Gerichtsentscheidung Uber darf weiter in London fahren - auf Probe

Eigentlich hatte die Stadt London Uber bereits die Lizenz entzogen - nun hat ein britisches Gericht entschieden: Der Fahrdienstvermittler darf weitermachen, auf Probe und für vorerst 15 Monate.

Uber-App-Nutzer in London
REUTERS

Uber-App-Nutzer in London


Der umstrittene Fahrdienstvermittler Uber darf weiterhin in London aktiv sein - muss aber einige Auflagen beachten. Ein Londoner Gericht hat dem US-Unternehmen am Dienstag eine vorläufige Lizenz für 15 Monate zugestanden. Damit hatte ein Einspruch Ubers gegen eine Entscheidung der Londoner Nahverkehrsbehörde Transportation for London (TfL) teilweise Erfolg.

Zu den mit der vorläufigen Lizenz verbundenen Auflagen gehört unter anderem, dass sich das Unternehmen alle sechs Monate einer unabhängigen Untersuchung unterzieht. Davon hängt ab, ob die TfL die Lizenz erneut verlängert. Zudem verpflichtete sich Uber, die Transportbehörde lückenlos über Beschwerden zu informieren, die die Sicherheit betreffen.

Im vergangenen September hatte die TfL die Lizenz für Uber nicht verlängert. Der Grund: Die Firma agiere verantwortungslos, unter anderem was das Melden von Straftaten und medizinische Kontrollen der Fahrer angehe, teilte TfL damals mit. Uber legte daraufhin Berufung ein, während des Verfahrens durften dessen Fahrer in der britischen Hauptstadt weiter ihre Dienste anbieten.

In der Zwischenzeit gelobte Uber Besserung und kündigte neue Sicherheitsmaßnahmen für das Geschäft in Großbritannien an.
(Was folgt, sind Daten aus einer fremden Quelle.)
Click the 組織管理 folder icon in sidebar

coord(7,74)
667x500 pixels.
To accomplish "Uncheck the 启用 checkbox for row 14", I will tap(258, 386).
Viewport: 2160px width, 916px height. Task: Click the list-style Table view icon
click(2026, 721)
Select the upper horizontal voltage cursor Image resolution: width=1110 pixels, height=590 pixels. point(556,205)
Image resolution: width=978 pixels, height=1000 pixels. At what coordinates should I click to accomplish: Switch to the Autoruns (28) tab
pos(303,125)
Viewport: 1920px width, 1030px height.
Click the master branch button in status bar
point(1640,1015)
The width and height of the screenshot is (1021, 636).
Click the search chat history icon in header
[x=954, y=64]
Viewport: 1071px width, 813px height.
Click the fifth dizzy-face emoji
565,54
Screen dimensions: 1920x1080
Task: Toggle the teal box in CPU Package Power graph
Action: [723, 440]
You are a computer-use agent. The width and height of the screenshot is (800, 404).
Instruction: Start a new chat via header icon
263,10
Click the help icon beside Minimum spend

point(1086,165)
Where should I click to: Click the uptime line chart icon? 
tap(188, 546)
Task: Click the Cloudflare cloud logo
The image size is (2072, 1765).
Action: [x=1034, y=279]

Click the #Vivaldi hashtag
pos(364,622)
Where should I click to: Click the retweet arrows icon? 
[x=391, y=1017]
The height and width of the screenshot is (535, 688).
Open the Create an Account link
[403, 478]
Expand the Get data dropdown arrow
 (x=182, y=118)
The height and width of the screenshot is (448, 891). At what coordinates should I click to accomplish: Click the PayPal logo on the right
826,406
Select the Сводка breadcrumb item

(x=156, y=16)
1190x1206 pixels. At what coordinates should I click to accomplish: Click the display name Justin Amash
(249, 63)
Dazu gehört ein rund um die Uhr geschalteter Telefondienst sowie mehr Informationen für die Kunden über die Fahrer von Uber. Zudem versprach Uber, alle Probleme, die bei einer Fahrt auftauchen, direkt der Polizei zu melden - bislang mussten Passagiere oder Fahrer selbst aktiv werden.

Auch in der über zwei Tage dauernden Verhandlung vor dem Londoner Gericht - dem Westminster Magistrates' Court - beteuerte Uber, man habe viele Fehler der Vergangenheit abgestellt. Die Vertreter des Fahrdienstvermittlers entschuldigten sich für das frühere Verhalten - und äußerten sogar Verständnis für die Entscheidung der TfL, die Lizenz zu verweigern. Es sei sehr klar gewesen, dass sich die unter dem ehemaligen Konzernchef Travis Kalanick entstandene Unternehmenskultur habe ändern müssen, sagte ein Manager vor Gericht.

London ist der größte europäische Markt für Uber. Nach Firmenangaben nutzen etwa 3,5 Millionen Menschen in London die App, etwa 40.000 Menschen sind als Fahrer registriert.

In Deutschland verstößt das Geschäftsmodell, in dem Fahrer mit eigenem Auto unterwegs sind - und das unter dem Namen UberPop betrieben wurde - gegen das Personenbeförderungsgesetz. Derzeit betreibt das Unternehmen lediglich in München und Berlin einen Taxivermittlungsdienst und einen recht komplizierten Fahrdienst, allerdings in Kooperation mit lokalen Mietwagenunternehmen.